** RECORDS FOR THE TASK **
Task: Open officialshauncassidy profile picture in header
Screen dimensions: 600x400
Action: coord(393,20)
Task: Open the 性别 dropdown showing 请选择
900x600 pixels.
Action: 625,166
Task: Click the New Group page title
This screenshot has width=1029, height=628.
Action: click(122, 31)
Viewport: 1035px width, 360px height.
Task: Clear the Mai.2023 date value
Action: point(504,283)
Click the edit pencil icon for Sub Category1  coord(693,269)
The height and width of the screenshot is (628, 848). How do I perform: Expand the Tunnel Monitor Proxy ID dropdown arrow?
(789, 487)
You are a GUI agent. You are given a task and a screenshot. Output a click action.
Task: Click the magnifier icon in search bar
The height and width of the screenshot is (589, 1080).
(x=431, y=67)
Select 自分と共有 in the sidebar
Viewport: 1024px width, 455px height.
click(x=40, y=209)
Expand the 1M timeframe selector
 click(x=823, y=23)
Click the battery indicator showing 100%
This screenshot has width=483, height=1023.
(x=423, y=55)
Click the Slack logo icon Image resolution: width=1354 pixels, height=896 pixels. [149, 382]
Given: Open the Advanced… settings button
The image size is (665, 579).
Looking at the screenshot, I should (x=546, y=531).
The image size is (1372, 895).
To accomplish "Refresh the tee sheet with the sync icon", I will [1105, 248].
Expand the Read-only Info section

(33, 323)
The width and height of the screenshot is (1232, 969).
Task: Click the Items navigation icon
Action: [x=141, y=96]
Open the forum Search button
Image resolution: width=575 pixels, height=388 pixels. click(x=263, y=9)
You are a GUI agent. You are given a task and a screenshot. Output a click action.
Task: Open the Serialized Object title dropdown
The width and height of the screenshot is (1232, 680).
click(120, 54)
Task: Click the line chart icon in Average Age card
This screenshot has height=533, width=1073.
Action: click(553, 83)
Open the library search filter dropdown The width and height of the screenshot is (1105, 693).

** EXERCISE DIRECTIONS **
Reproduce all the records precisely.

** WRITTEN ANSWER **
Task: Open officialshauncassidy profile picture in header
Screen dimensions: 600x400
Action: coord(393,20)
Task: Open the 性别 dropdown showing 请选择
900x600 pixels.
Action: 625,166
Task: Click the New Group page title
This screenshot has width=1029, height=628.
Action: click(122, 31)
Viewport: 1035px width, 360px height.
Task: Clear the Mai.2023 date value
Action: point(504,283)
Click the edit pencil icon for Sub Category1  coord(693,269)
The height and width of the screenshot is (628, 848). How do I perform: Expand the Tunnel Monitor Proxy ID dropdown arrow?
(789, 487)
You are a GUI agent. You are given a task and a screenshot. Output a click action.
Task: Click the magnifier icon in search bar
The height and width of the screenshot is (589, 1080).
(x=431, y=67)
Select 自分と共有 in the sidebar
Viewport: 1024px width, 455px height.
click(x=40, y=209)
Expand the 1M timeframe selector
 click(x=823, y=23)
Click the battery indicator showing 100%
This screenshot has width=483, height=1023.
(x=423, y=55)
Click the Slack logo icon Image resolution: width=1354 pixels, height=896 pixels. [149, 382]
Given: Open the Advanced… settings button
The image size is (665, 579).
Looking at the screenshot, I should (x=546, y=531).
The image size is (1372, 895).
To accomplish "Refresh the tee sheet with the sync icon", I will [1105, 248].
Expand the Read-only Info section

(33, 323)
The width and height of the screenshot is (1232, 969).
Task: Click the Items navigation icon
Action: [x=141, y=96]
Open the forum Search button
Image resolution: width=575 pixels, height=388 pixels. click(x=263, y=9)
You are a GUI agent. You are given a task and a screenshot. Output a click action.
Task: Open the Serialized Object title dropdown
The width and height of the screenshot is (1232, 680).
click(120, 54)
Task: Click the line chart icon in Average Age card
This screenshot has height=533, width=1073.
Action: click(553, 83)
Open the library search filter dropdown The width and height of the screenshot is (1105, 693).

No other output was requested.